SOURCE RECORDS:

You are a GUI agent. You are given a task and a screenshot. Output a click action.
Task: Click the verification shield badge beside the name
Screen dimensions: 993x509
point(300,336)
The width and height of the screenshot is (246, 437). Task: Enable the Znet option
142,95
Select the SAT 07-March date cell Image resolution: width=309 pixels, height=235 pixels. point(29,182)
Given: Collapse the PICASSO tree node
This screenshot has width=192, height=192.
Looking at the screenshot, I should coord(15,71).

==

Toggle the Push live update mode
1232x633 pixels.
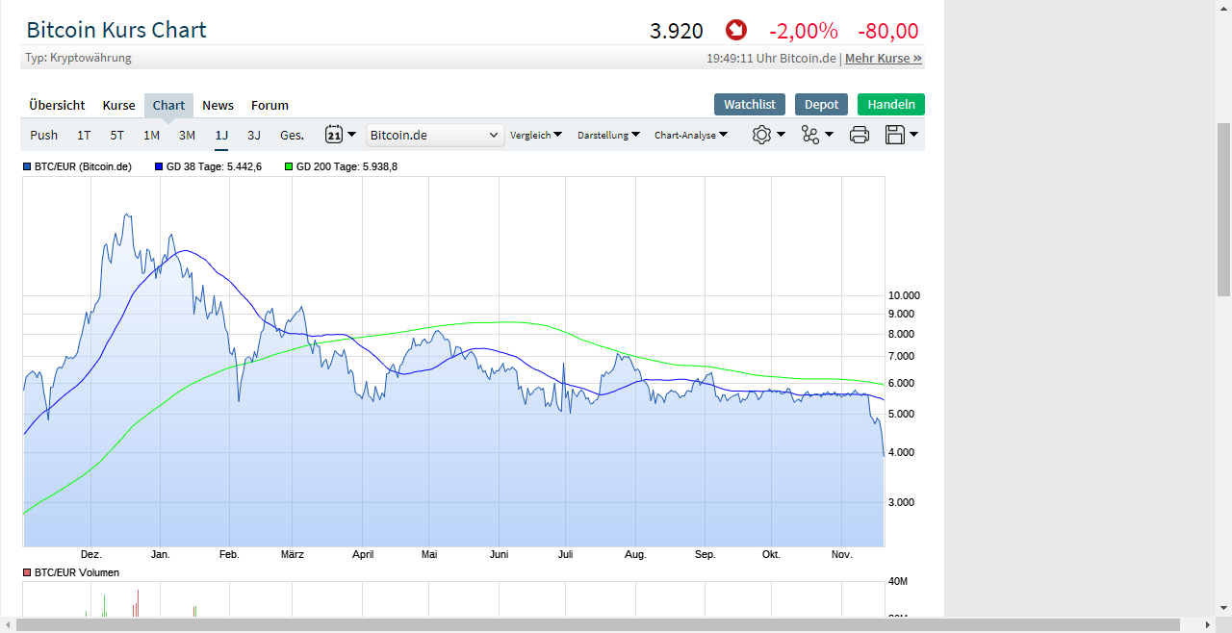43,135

==

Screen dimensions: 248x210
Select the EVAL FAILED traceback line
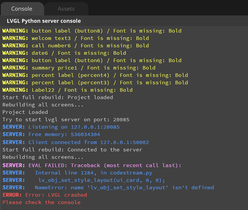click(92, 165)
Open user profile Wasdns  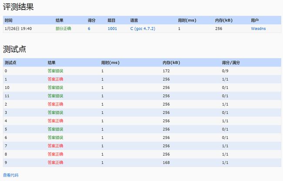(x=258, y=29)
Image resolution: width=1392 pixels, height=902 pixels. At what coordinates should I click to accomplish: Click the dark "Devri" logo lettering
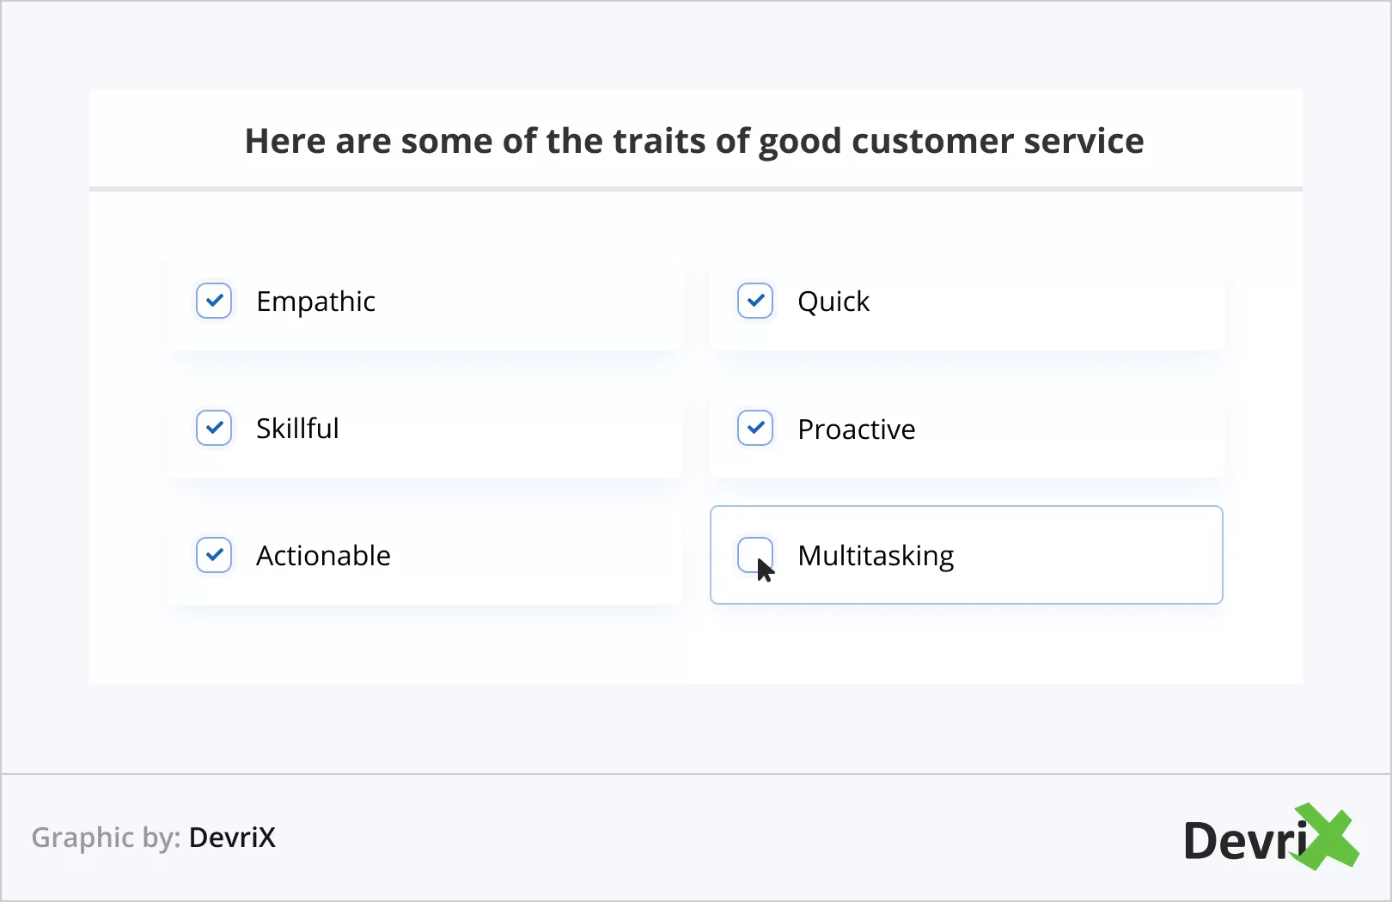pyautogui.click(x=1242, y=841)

INSTRUCTIONS FOR THE TASK:
The lines to extract from the data above begin with the line containing "Screen dimensions: 993x509" and end with the line containing "Given: Collapse the PICASSO tree node". Extract them exactly, including both.

REPLY TO THE EXERCISE:
Screen dimensions: 993x509
point(300,336)
The width and height of the screenshot is (246, 437). Task: Enable the Znet option
142,95
Select the SAT 07-March date cell Image resolution: width=309 pixels, height=235 pixels. point(29,182)
Given: Collapse the PICASSO tree node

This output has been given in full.